Le gouvernement Hollande a beau allumer des contre-feux sécuritaires et « identitaires », la priorité de sa politique reste claire. De nouvelles réductions d’impôt sont annoncées pour les capitalistes (cette fois-ci des PME). Les attaques contre les services publics continuent. La loi Travail a été adoptée, couronnant quatre ans d’efforts incessants pour satisfaire les besoins immédiats de la classe dirigeante française.

Le bilan de ce gouvernement « socialiste » est donc indéfendable – du moins du point de vue de l’électorat populaire qui l’a porté au pouvoir. Ce faisant, il entraîne dans sa chute le PS, qui enchaîne les défaites électorales depuis 2012 et connaît une hémorragie militante. Le fait même qu’une nouvelle candidature de François Hollande soit en débat reflète la peur du vide régnant au sommet de l’appareil.

La droite du PS sait bien que son candidat – qu’il s’agisse de Hollande ou d’un autre – a peu de chances de l’emporter en 2017. Mais elle a décidé de boire le calice jusqu’à la lie, de défendre jusqu’au bout les intérêts de la bourgeoisie. En dernière analyse, cela reflète l’impasse du réformisme, dont la crise du capitalisme a détruit les bases matérielles. En 30 ans, le PS est passé d’un réformisme timide à une politique de contre-réformes. Hollande et Valls assument parfaitement le rôle historique des dirigeants sociaux-démocrates : trahir les aspirations des travailleurs et, ainsi, préparer le retour de la droite au pouvoir.

Emmanuel Macron n’est que le trait d’union de cette possible « alternance ». Il pourrait très bien participer à un gouvernement Juppé ou Sarkozy. En déclarant « ne pas être socialiste », il dit tout haut ce que les dirigeants du PS pensent d’eux-mêmes, tout bas. C’est aussi pour cela que Macron les agace.

Le programme de Montebourg

L’aile gauche du PS s’oppose officiellement à cette capitulation. Quatre de leurs représentants – Montebourg, Hamon, Filoche et Lienemann – pourraient se présenter aux primaires organisées par la direction du PS. Mais cette opposition ne manque pas d’ambiguïté.
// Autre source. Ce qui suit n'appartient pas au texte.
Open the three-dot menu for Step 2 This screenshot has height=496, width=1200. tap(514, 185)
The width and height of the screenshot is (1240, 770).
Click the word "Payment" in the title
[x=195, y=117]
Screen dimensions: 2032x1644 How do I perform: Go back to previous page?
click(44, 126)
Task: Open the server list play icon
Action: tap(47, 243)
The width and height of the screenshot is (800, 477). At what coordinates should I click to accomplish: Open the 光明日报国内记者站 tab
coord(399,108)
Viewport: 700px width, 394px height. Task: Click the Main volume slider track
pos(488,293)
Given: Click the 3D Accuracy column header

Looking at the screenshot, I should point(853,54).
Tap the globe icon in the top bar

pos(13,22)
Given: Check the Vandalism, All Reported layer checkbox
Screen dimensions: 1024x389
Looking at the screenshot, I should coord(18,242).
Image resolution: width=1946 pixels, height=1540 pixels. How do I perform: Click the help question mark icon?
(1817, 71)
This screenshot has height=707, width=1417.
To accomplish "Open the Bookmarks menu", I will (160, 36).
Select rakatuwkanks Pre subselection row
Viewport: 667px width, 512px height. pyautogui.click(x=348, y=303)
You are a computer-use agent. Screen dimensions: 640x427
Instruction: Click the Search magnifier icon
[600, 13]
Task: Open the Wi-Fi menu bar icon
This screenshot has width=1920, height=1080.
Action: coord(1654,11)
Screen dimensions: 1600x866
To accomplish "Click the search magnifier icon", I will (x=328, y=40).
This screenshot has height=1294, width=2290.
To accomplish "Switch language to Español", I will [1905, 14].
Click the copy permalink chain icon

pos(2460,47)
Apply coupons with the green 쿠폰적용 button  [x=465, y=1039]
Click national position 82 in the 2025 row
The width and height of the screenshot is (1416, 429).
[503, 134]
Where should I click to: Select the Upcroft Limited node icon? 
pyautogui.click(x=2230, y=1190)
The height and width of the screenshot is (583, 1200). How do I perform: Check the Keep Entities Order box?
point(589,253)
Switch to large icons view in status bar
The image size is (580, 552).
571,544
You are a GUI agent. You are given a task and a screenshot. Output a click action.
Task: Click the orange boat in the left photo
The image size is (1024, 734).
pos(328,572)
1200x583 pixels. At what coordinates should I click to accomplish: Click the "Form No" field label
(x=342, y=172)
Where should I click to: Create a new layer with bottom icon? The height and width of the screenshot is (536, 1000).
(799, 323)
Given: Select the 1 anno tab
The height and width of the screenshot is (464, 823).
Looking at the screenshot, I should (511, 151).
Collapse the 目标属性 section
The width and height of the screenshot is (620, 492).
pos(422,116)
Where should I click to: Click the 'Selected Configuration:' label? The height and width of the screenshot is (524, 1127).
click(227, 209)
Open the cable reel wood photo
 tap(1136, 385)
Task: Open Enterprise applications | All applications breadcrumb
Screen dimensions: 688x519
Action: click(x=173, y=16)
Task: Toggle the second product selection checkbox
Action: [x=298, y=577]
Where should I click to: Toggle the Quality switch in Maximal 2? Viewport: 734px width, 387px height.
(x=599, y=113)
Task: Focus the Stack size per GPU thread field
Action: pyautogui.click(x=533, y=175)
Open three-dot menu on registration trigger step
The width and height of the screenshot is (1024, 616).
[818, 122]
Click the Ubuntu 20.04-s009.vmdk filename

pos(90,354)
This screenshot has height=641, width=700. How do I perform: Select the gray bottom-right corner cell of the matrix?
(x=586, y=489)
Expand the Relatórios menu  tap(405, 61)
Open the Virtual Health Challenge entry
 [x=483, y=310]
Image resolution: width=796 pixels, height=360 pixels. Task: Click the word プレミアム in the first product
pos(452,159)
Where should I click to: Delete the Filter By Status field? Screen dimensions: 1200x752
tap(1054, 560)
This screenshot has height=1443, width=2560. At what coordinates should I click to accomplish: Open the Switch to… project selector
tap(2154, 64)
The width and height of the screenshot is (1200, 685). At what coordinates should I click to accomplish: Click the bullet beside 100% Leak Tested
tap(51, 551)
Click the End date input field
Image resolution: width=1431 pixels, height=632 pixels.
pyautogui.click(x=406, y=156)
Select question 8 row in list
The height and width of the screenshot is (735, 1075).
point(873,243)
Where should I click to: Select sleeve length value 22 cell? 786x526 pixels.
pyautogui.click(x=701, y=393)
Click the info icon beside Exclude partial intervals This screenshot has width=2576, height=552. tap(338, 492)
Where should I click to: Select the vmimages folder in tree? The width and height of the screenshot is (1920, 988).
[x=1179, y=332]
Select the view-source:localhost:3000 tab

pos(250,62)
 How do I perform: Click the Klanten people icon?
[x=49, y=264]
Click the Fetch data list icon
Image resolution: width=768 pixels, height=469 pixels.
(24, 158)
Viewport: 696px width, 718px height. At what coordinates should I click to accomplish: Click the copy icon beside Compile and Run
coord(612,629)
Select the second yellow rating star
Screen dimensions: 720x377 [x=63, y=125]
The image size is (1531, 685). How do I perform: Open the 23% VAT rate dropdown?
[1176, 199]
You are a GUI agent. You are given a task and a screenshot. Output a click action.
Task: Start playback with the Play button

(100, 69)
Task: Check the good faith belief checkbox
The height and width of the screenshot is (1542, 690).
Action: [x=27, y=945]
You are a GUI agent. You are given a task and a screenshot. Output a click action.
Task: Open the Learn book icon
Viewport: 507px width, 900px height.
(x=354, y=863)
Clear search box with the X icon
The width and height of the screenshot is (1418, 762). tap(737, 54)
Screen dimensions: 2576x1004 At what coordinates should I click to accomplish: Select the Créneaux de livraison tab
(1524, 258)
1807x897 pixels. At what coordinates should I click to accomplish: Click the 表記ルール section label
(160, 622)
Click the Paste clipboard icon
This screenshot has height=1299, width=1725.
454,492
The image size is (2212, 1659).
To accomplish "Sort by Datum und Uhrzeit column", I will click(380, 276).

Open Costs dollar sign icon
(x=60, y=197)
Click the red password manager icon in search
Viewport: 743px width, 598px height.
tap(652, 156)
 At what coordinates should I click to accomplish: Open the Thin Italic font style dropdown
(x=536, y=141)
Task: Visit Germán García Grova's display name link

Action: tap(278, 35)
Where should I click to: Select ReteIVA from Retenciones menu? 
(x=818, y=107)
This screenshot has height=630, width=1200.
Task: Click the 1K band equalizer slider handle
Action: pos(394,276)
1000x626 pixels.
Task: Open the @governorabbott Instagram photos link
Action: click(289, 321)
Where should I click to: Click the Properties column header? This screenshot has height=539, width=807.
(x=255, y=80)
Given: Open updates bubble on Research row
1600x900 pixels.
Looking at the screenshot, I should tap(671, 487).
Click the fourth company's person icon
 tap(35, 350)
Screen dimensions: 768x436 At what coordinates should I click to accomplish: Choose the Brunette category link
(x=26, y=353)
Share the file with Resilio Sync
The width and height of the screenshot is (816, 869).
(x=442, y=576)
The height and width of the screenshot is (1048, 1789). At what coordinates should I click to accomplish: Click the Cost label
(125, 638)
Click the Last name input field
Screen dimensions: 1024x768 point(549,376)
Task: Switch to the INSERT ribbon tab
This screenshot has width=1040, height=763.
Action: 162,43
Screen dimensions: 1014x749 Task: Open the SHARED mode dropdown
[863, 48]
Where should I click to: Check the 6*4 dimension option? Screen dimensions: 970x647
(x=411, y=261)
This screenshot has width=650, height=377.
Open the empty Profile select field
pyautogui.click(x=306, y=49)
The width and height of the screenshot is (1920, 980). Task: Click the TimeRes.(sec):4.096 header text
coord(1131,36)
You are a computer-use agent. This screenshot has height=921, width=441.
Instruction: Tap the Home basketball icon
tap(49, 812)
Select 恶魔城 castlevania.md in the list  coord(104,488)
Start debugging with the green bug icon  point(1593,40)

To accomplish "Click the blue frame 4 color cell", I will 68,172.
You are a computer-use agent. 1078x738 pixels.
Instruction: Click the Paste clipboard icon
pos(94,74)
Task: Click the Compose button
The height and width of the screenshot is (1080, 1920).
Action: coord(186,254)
Les deux personnalités les plus en vue, Montebourg et Hamon, ont participé pendant deux ans au gouvernement Hollande et cautionné, à l’époque, sa politique pro-patronale. Pendant ce temps, les députés « frondeurs » votaient les coupes budgétaires – ou, au mieux, s’abstenaient.

Montebourg partage avec Hamon une timidité programmatique qui ferait passer le Mitterrand de 1981 pour un dangereux bolchevik. Là où Mitterrand avait nationalisé quasiment toutes les banques, Montebourg évoque la possible nationalisation « partielle » ou « temporaire » d’une seule grande banque, qu’il se garde bien de nommer. Pas de quoi effrayer la haute finance !

Montebourg ne propose pas d’abroger la loi Travail, mais de la « renégocier ». Or le patronat ne voudra rien renégocier. Au fond, tout le programme de Montebourg repose sur l’idée fausse d’une possible conciliation des intérêts des travailleurs et des grands capitalistes. Il en est ainsi lorsqu’il propose de « sauver l’Union Européenne » (capitaliste) « contre elle-même », c’est-à-dire de convaincre les capitalistes européens de soutenir une politique contraire à leurs intérêts. Pour cacher cette confusion programmatique, Montebourg avance toute une série de réformes institutionnelles qui, faute de s’en prendre au pouvoir des capitalistes, ne changeraient rien à la situation matérielle des masses.

Quelle rupture ?

Il n’est pas exclu que Montebourg ou Hamon parviennent à occuper l’espace laissé vacant par la dérive droitière de la direction du PS. Mais du fait de leurs ambiguïtés idéologiques et programmatiques, ils sont encore loin d’un Corbyn qui, en Grande-Bretagne, a réussi à faire émerger un mouvement de masse dans la gauche du Parti Travailliste, lequel traversait le même type de crise que le PS. Malgré ses propres limites réformistes, Corbyn a réussi à incarner une véritable rupture, aux yeux des masses, grâce à la fermeté de ses discours contre l’austérité.

Les leçons de la Grande-Bretagne, comme celles de Podemos en Espagne, doivent être tirées par tous les militants de gauche qui s’opposent au gouvernement PS, à commencer par ceux de la France insoumise de Mélenchon. Un retour en force d’une gauche digne de ce nom ne pourra se réaliser que par l’adoption d’un programme de rupture radicale avec le système, ses institutions et ses représentants.